§ DIRECTIONS: Express the material from the line with "Where should I" through the end of the material as a two-column CSV with the columns entry_text and answer. Put each text and its answer in one row as quoted fields, replace line breaks with spaces, and leave out the pictures.

Stored entries
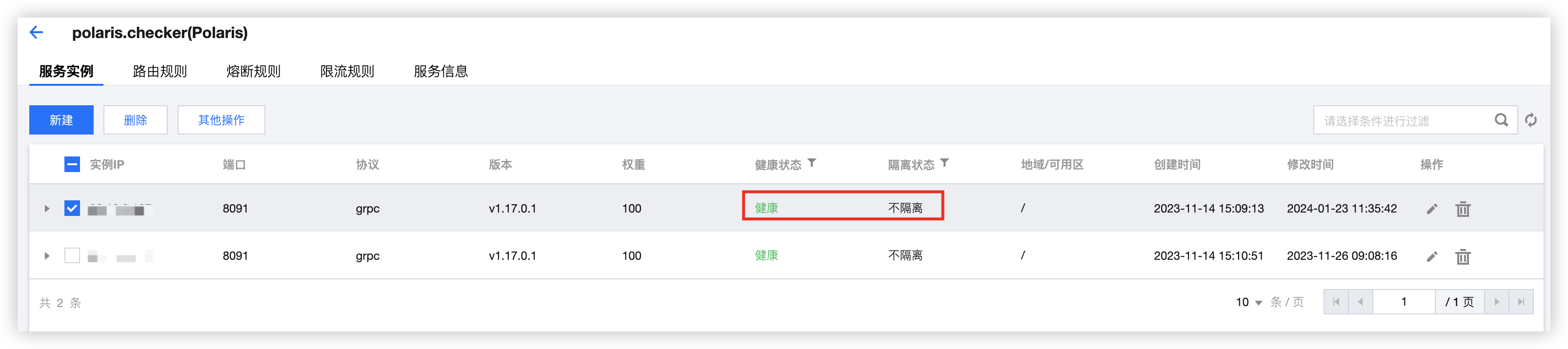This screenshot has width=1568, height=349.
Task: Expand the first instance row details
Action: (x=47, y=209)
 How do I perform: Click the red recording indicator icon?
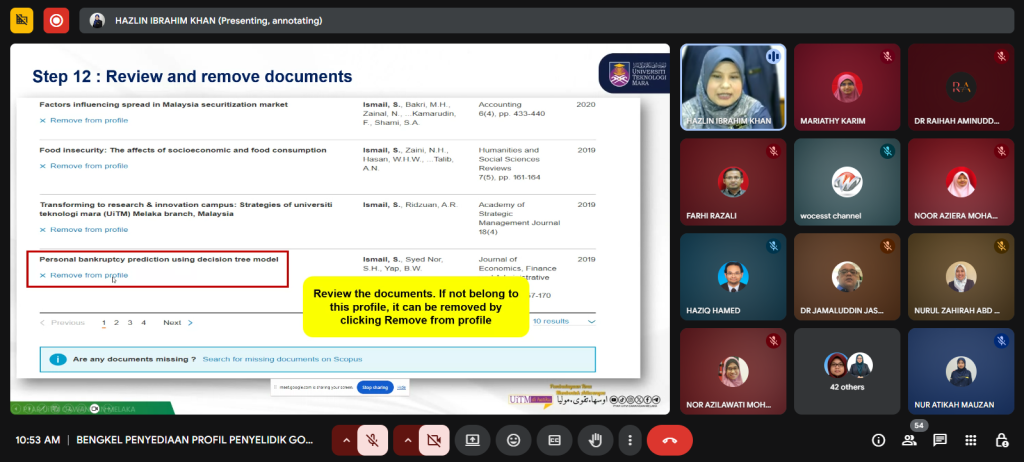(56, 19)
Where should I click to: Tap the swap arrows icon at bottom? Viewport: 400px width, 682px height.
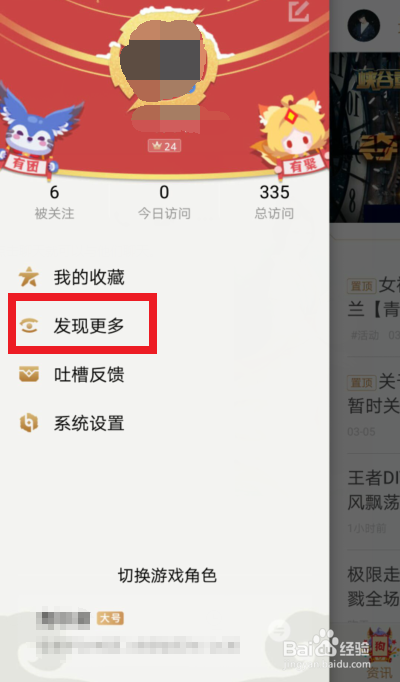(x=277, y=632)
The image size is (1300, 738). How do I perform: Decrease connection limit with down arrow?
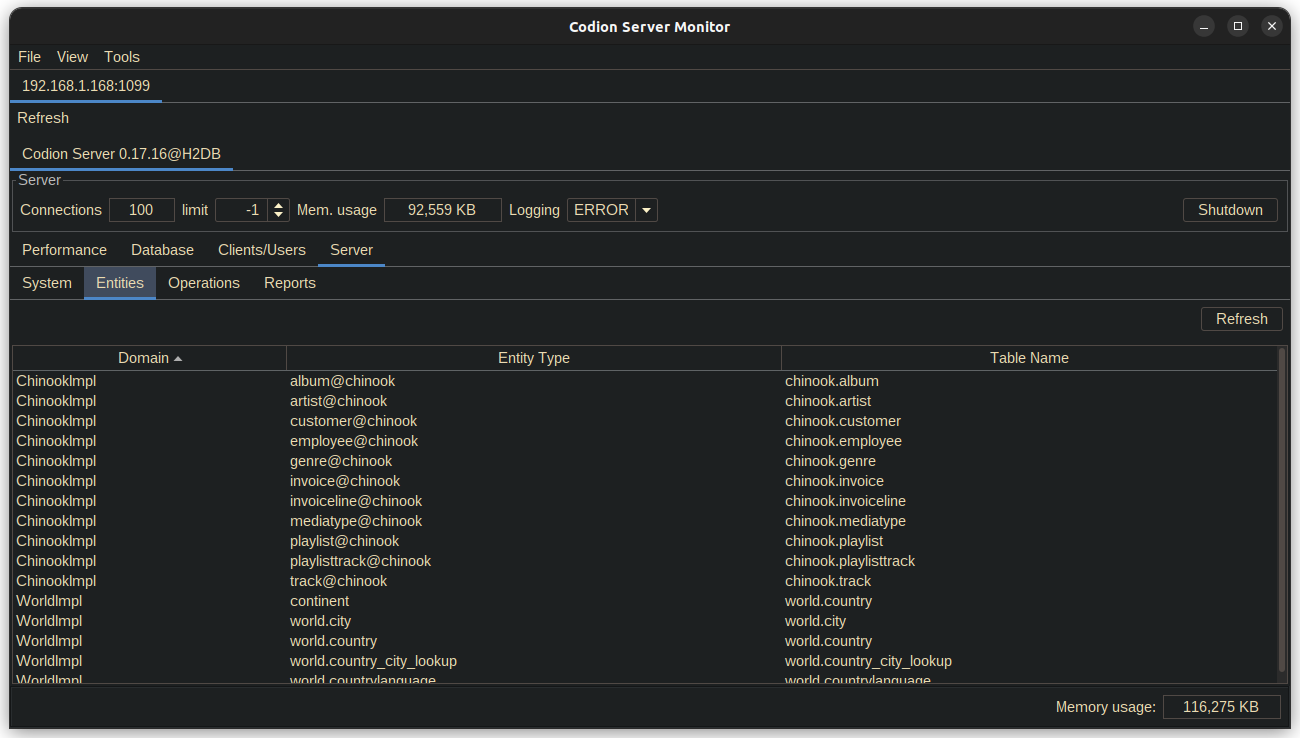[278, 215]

§ ANSWER FOR THE TASK:
entry_text,answer
"Where should I click to: Tap the swap arrows icon at bottom? Viewport: 400px width, 682px height.","(x=277, y=632)"
"The image size is (1300, 738). How do I perform: Decrease connection limit with down arrow?","[278, 215]"